The light has varying intensity as it goes around the track so I am guessing there is a short somewhere. Any thoughts on where to look? If there was a short on the truck beds you would think that the light wouldn't come on at all. The rubber insulators as part of the rivet attachment seem to be fine and I cleaned the wheels so they look fine from a contact perspective. I know the track isn't the best but I would have expected varying intensity from the Rocket light as well if the track was the issue.

I have uploaded a short video to show you what I mean. I had to zip the file because the upload function on this forum does not allow videos. It is a mp4 video which should play in just about any player.

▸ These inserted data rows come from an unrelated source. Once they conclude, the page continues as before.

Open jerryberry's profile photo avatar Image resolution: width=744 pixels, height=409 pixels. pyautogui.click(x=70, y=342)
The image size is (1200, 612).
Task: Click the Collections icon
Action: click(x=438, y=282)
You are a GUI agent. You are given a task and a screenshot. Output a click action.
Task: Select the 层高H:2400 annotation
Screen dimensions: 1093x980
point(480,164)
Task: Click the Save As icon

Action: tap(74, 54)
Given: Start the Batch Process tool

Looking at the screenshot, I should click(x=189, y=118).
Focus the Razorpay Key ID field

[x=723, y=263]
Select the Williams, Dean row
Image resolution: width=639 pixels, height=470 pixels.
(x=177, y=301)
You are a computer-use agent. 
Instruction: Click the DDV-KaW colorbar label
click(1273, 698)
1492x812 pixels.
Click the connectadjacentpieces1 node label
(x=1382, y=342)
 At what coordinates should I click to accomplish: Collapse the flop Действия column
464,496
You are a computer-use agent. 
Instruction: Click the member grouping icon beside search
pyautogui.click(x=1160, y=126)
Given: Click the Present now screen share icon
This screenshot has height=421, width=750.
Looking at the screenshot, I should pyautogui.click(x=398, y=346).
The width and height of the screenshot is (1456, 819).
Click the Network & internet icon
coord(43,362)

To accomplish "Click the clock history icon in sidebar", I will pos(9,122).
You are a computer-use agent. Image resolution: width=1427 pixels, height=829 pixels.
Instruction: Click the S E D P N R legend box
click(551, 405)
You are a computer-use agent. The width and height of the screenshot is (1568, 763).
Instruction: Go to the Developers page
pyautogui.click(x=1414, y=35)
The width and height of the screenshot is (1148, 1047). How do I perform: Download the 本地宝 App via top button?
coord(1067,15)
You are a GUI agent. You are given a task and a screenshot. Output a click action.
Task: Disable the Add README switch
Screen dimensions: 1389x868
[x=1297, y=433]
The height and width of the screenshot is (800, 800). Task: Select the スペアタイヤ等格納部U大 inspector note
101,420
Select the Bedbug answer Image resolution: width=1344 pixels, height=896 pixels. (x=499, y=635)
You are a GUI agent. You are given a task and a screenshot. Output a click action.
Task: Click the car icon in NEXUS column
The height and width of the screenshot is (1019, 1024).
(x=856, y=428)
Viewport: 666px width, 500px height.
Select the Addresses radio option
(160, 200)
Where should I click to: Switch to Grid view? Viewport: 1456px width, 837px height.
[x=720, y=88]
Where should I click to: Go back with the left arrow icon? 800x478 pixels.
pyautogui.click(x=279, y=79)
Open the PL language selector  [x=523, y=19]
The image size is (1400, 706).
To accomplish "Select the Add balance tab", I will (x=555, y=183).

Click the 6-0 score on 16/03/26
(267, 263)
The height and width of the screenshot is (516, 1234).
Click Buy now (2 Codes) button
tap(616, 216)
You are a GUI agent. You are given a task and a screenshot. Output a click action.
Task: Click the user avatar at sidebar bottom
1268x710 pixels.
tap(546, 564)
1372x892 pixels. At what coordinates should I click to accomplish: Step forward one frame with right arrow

I will add that all of my passenger cars have the same problem so I is there an outside chance that this is by design? It just seems odd that they all do it but who knows, maybe the same problem is affecting all of the cars. I did see a video of a sweet setup pulling some passenger cars and the last one exhibited the same behaviour as what I am seeing.


----------



## flyernut (Oct 31, 2010)

ALL, and I mean ALL, of my flyer passenger cars do the same thing. It doesn't matter if it's my green passenger cars, red,plastic, aluminum, or even some of my cabooses. It must be a Gilbert design fluke, unlike my Lionel stuff or MTH stuff, which work great...No matter what I do, I can't get them to work the way I'd like.


----------



## DonR (Oct 18, 2012)

Anytime that you have flickering lights on a car
there is an electrical continuity problem. I don't
think you have a short circuit, the loco would stop
or pause if you did.

More likely you have dirty car wheels or track, or
the wipers that contact the wheels or axle are
not firmly touching.

There can also be a broken wire from the
trucks to the light.

Don


----------



## gunrunnerjohn (Nov 10, 2010)

If one pickup isn't connected, they'll flicker more. What you have is probably what Don suggests, dirty wheels or track.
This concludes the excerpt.